Categories: Science

NAMs Reveal Cancer Cells’ Hidden Power Source Under Stress

NAMs Reveal Cancer Cells’ Hidden Power Source Under Stress

Scientists unveil a hidden power source inside cancer cells

In a breakthrough that could reshape how we understand cancer survival, researchers from the Centre for Genomic Regulation (CRG) in Barcelona have identified a rapid mitochondrial response inside squeezed cancer cells. When cancer cells endure the brutal mechanical gauntlets of moving through a tumor’s dense matrix or slipping into porous blood vessels, they seem to summon a powerful energy boost. This boost comes in the form of the mitochondria racing to the nucleus and pumping in ATP, the molecular fuel that powers cellular processes.

The NAMs: nucleus-associated mitochondria

Using a specialized microscope capable of compressing living cells to three microns wide, the team observed a remarkable reorganizing act within HeLa cells. Within seconds of compression, mitochondria form a halo around the nucleus, creating a dimple in the nucleus itself. The researchers named these structures NAMs, or nucleus-associated mitochondria. The effect was striking: NAM halos appeared in about 84 percent of confined cancer cells, compared with almost none in floating, uncompressed cells.

How NAMs respond to mechanical stress

To probe the function of NAMs, scientists deployed a fluorescent sensor that lights up when ATP enters the nucleus. When cells were squeezed, the sensor’s signal rose roughly 60 percent within three seconds. “It’s a clear sign the cells are adapting to the strain and rewiring their metabolism,” notes Dr. Fabio Pezzano, co-first author of the study. The quick ATP surge indicates NAMs are not merely reactive; they are part of an emergency response that helps cancer cells cope with extreme physical stress.
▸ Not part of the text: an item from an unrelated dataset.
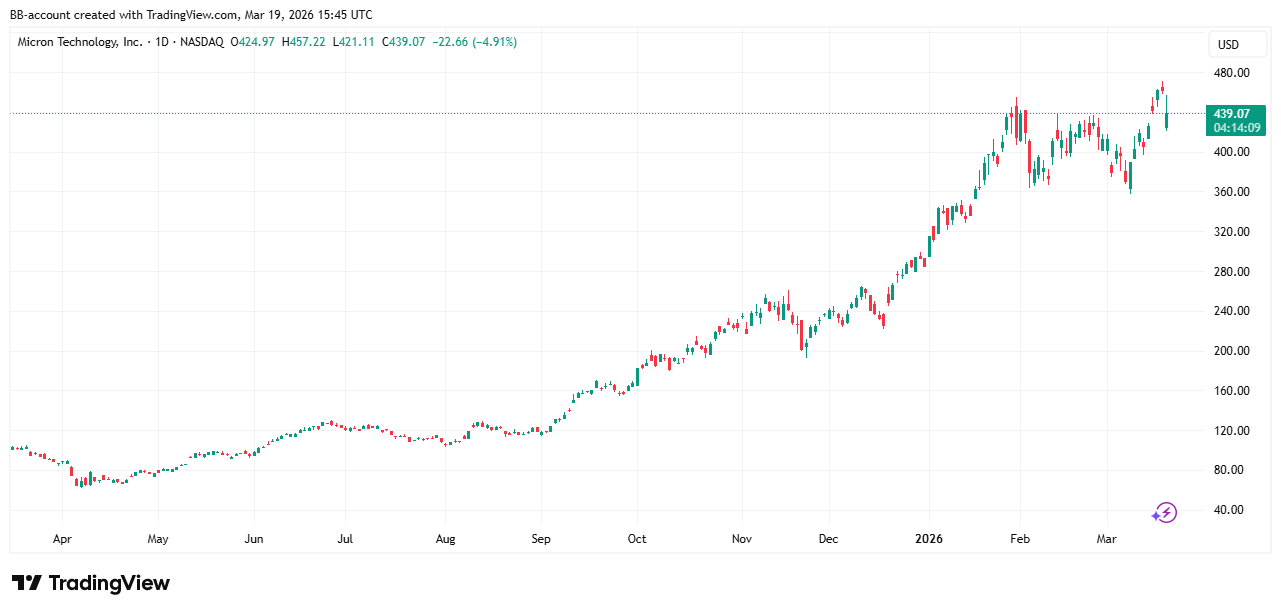Click the Sep label on the time axis
1281x613 pixels.
(541, 539)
Why this ATP surge matters for DNA repair and growth

Mechanical squeezing punctures DNA, snapping strands and tangling the genome. The cell’s repair machinery is ATP-hungry and must reach damaged sites to restore integrity. In experiments, squeezed cells that received an NAM-driven ATP boost were able to repair DNA within hours, while those lacking the surge failed to divide effectively. This connection between NAM activity and genome maintenance suggests the energy boost is a pivotal factor enabling cancer cells to survive and potentially spread under hostile conditions.

Evidence beyond the lab: relevance to patients

To test clinical significance, the team analyzed breast-tumor biopsies from 17 patients. NAM halos appeared in 5.4 percent of nuclei at invasive tumor fronts, compared with 1.8 percent in the dense tumor core—a three-fold difference. Dr. Ritobrata Ghose emphasizes that spotting this signature in patient samples validates the laboratory findings and points to a real-world mechanism by which cancer cells endure physical challenges during invasion.

The cellular framework that enables NAM formation

The study also explored how the NAM halo is assembled. Actin filaments—protein cables that power muscle contraction—surround the nucleus, while the endoplasmic reticulum forms a mesh-like net. Together, this scaffolding traps NAMs in place, creating the halo structure. When the team treated cells with latrunculin A, a drug that disrupts actin, NAM formation collapsed and the ATP surge receded. This demonstrates that the cytoskeletal framework is essential for NAM-mediated energy boosts.

Therapeutic implications: a new vulnerability in cancer

If metastatic cells rely on NAM-driven ATP surges to withstand mechanical stress, targeting the scaffolding that supports NAMs could dampen invasiveness. Such an approach would aim to disrupt the energy boost at its source without broadly poisoning mitochondria and harming healthy tissues. “Mechanical stress responses are an underexplored vulnerability of cancer cells that can open new therapeutic avenues,” says Dr. Verena Ruprecht, co-corresponding author.

A broader biological insight

Though the study centers on cancer cells, the authors suggest NAM-like mechanisms may be universal. Immune cells squeezing through lymph nodes, neurons extending branches, and embryonic cells during development all experience similar physical stresses. The research hints at a general principle: when cells are pressed to their limits, they may summon a nuclear ATP boost to protect genome integrity. Dr. Sara Sdelci frames NAMs as a “new layer of regulation in cell biology,” signaling a shift in how scientists understand cell survival under pressure.

Looking ahead

The discovery opens multiple avenues for future work—further characterizing NAM dynamics, identifying drugs that selectively disrupt the NAM scaffold, and exploring NAM activity across different cancer types and stages. As researchers push forward, the NAM mechanism could become a focal point for therapies designed to render tumors less capable of invasion while sparing normal cells.